• _THE REQUEST_:
Copy the data below exactly as it appears, line for line.
===== RECORDS PROVIDED
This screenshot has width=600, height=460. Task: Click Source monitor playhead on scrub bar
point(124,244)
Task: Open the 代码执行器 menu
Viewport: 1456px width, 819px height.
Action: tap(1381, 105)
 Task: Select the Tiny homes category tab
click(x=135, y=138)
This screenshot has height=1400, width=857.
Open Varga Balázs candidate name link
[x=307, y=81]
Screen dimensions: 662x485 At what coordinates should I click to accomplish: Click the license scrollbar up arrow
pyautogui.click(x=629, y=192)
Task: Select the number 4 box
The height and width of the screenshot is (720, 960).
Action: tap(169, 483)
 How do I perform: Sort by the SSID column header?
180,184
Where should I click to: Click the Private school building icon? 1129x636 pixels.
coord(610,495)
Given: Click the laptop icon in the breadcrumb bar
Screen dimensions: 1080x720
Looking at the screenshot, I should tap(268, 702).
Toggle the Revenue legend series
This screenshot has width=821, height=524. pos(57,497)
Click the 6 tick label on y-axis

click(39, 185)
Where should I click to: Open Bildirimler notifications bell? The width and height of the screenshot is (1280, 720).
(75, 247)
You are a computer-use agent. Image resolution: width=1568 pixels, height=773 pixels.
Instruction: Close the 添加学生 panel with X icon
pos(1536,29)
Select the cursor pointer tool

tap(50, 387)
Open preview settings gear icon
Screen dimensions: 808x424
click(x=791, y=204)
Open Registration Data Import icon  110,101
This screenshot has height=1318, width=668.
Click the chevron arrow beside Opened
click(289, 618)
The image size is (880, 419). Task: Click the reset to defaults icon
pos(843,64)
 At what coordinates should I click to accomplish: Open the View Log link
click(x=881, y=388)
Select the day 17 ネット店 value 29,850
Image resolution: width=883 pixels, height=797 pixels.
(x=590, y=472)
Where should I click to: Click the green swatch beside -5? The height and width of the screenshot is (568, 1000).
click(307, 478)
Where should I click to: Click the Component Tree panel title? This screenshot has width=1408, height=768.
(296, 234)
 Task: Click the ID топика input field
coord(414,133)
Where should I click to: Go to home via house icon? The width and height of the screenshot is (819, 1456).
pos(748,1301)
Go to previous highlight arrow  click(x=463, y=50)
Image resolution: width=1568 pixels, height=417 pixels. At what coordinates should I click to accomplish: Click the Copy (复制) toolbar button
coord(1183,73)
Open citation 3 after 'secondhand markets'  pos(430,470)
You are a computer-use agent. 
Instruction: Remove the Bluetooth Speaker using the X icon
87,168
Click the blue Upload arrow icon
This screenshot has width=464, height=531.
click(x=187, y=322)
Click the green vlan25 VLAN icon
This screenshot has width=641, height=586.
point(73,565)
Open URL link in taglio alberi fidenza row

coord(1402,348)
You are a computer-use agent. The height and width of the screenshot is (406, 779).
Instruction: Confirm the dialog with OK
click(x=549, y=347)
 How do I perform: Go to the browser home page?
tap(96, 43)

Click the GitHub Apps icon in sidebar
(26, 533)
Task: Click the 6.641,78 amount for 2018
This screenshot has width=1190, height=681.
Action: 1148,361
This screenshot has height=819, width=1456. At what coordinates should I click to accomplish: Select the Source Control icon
==========
• _OUTPUT OF THE EXERCISE_:
This screenshot has width=600, height=460. Task: Click Source monitor playhead on scrub bar
point(124,244)
Task: Open the 代码执行器 menu
Viewport: 1456px width, 819px height.
Action: tap(1381, 105)
 Task: Select the Tiny homes category tab
click(x=135, y=138)
This screenshot has height=1400, width=857.
Open Varga Balázs candidate name link
[x=307, y=81]
Screen dimensions: 662x485 At what coordinates should I click to accomplish: Click the license scrollbar up arrow
pyautogui.click(x=629, y=192)
Task: Select the number 4 box
The height and width of the screenshot is (720, 960).
Action: tap(169, 483)
 How do I perform: Sort by the SSID column header?
180,184
Where should I click to: Click the Private school building icon? 1129x636 pixels.
coord(610,495)
Given: Click the laptop icon in the breadcrumb bar
Screen dimensions: 1080x720
Looking at the screenshot, I should tap(268, 702).
Toggle the Revenue legend series
This screenshot has width=821, height=524. pos(57,497)
Click the 6 tick label on y-axis

click(39, 185)
Where should I click to: Open Bildirimler notifications bell? The width and height of the screenshot is (1280, 720).
(75, 247)
You are a computer-use agent. Image resolution: width=1568 pixels, height=773 pixels.
Instruction: Close the 添加学生 panel with X icon
pos(1536,29)
Select the cursor pointer tool

tap(50, 387)
Open preview settings gear icon
Screen dimensions: 808x424
click(x=791, y=204)
Open Registration Data Import icon  110,101
This screenshot has height=1318, width=668.
Click the chevron arrow beside Opened
click(289, 618)
The image size is (880, 419). Task: Click the reset to defaults icon
pos(843,64)
 At what coordinates should I click to accomplish: Open the View Log link
click(x=881, y=388)
Select the day 17 ネット店 value 29,850
Image resolution: width=883 pixels, height=797 pixels.
(x=590, y=472)
Where should I click to: Click the green swatch beside -5? The height and width of the screenshot is (568, 1000).
click(307, 478)
Where should I click to: Click the Component Tree panel title? This screenshot has width=1408, height=768.
(296, 234)
 Task: Click the ID топика input field
coord(414,133)
Where should I click to: Go to home via house icon? The width and height of the screenshot is (819, 1456).
pos(748,1301)
Go to previous highlight arrow  click(x=463, y=50)
Image resolution: width=1568 pixels, height=417 pixels. At what coordinates should I click to accomplish: Click the Copy (复制) toolbar button
coord(1183,73)
Open citation 3 after 'secondhand markets'  pos(430,470)
You are a computer-use agent. 
Instruction: Remove the Bluetooth Speaker using the X icon
87,168
Click the blue Upload arrow icon
This screenshot has width=464, height=531.
click(x=187, y=322)
Click the green vlan25 VLAN icon
This screenshot has width=641, height=586.
point(73,565)
Open URL link in taglio alberi fidenza row

coord(1402,348)
You are a computer-use agent. The height and width of the screenshot is (406, 779).
Instruction: Confirm the dialog with OK
click(x=549, y=347)
 How do I perform: Go to the browser home page?
tap(96, 43)

Click the GitHub Apps icon in sidebar
(26, 533)
Task: Click the 6.641,78 amount for 2018
This screenshot has width=1190, height=681.
Action: 1148,361
This screenshot has height=819, width=1456. At what coordinates should I click to accomplish: Select the Source Control icon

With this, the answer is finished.